Collected data:

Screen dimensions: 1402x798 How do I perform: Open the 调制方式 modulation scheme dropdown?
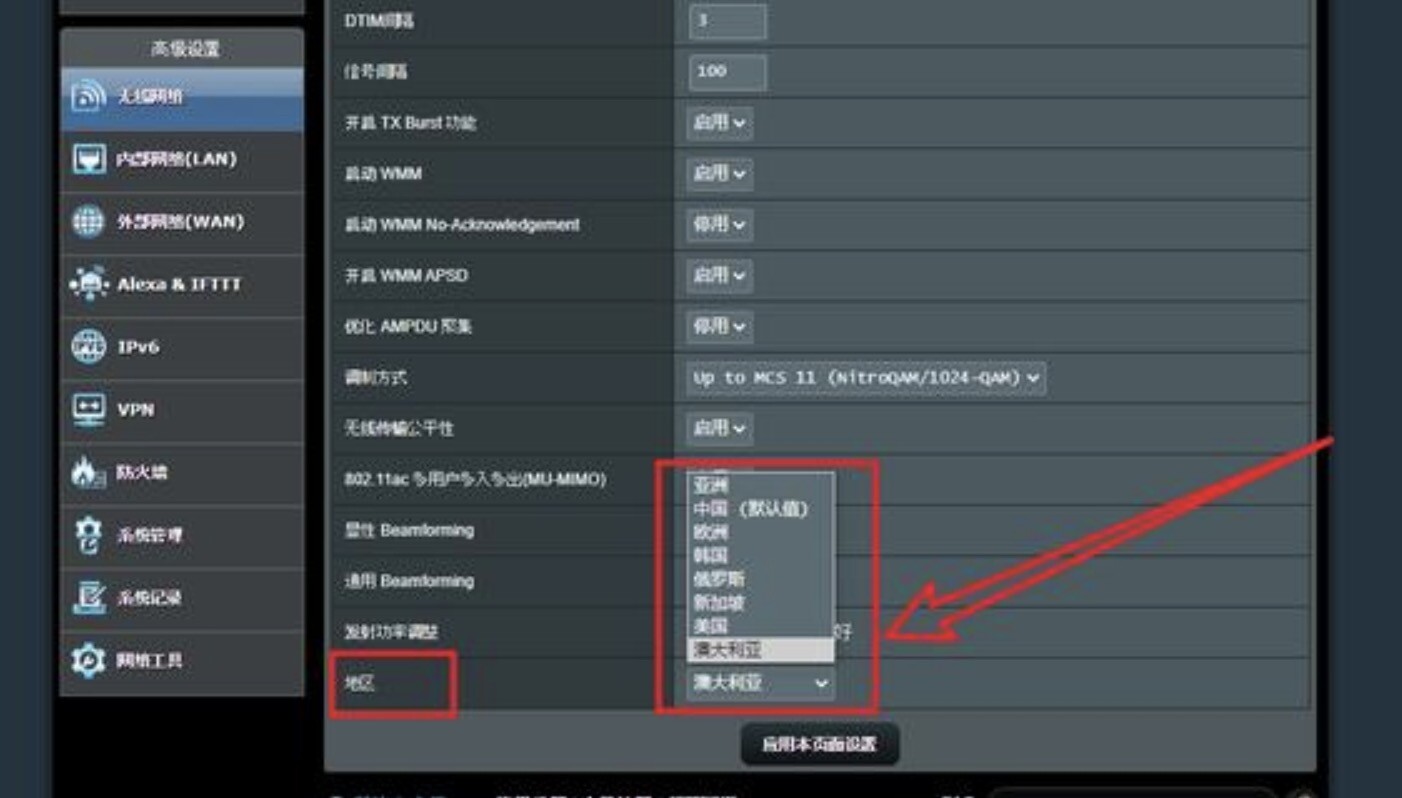tap(865, 378)
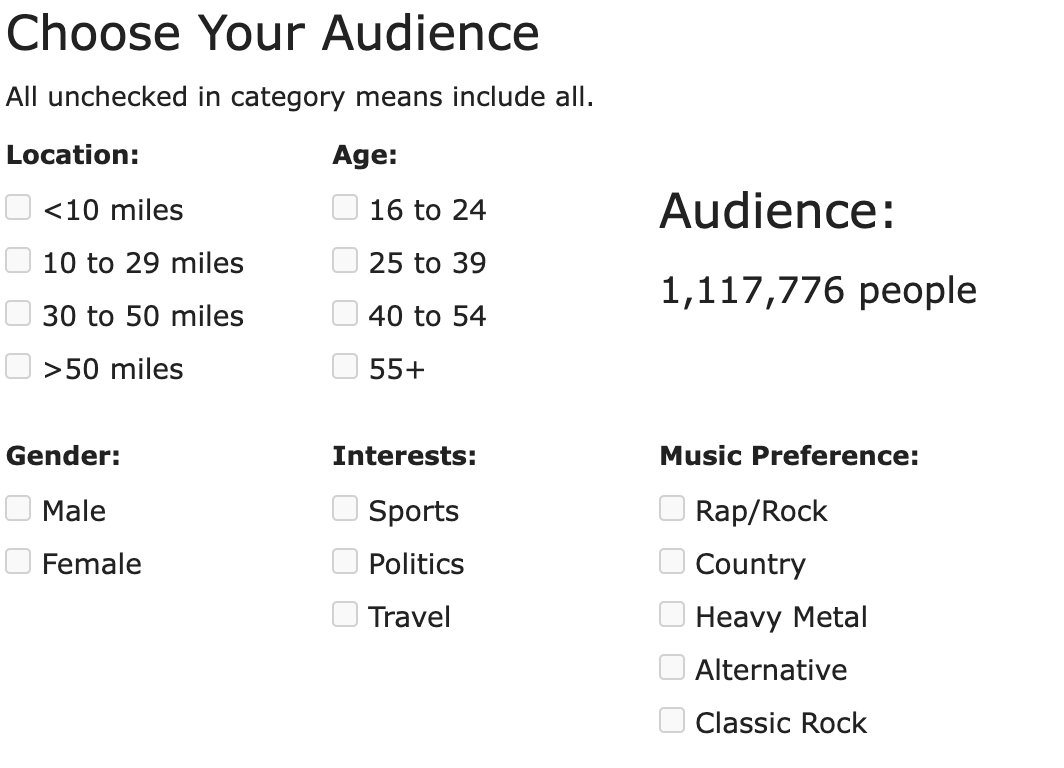Enable the Heavy Metal music option
Screen dimensions: 1064x768
(x=672, y=614)
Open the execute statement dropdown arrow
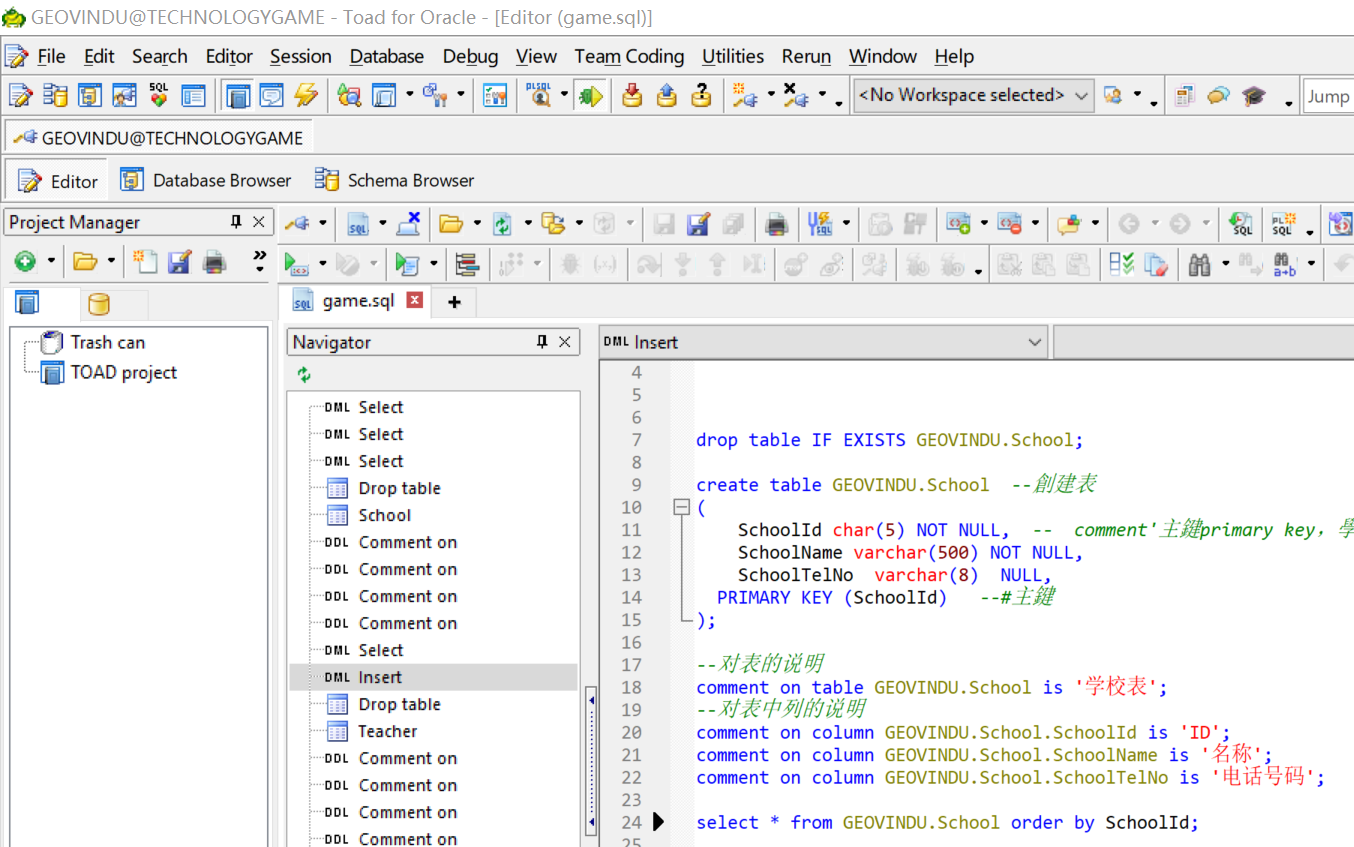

§ **Work request**
All of the data is to be transcribed exactly, with images omitted.

§ **Task response**
Screen dimensions: 1402x798 How do I perform: Open the 调制方式 modulation scheme dropdown?
tap(865, 378)
Enable the Heavy Metal music option
Screen dimensions: 1064x768
(x=672, y=614)
Open the execute statement dropdown arrow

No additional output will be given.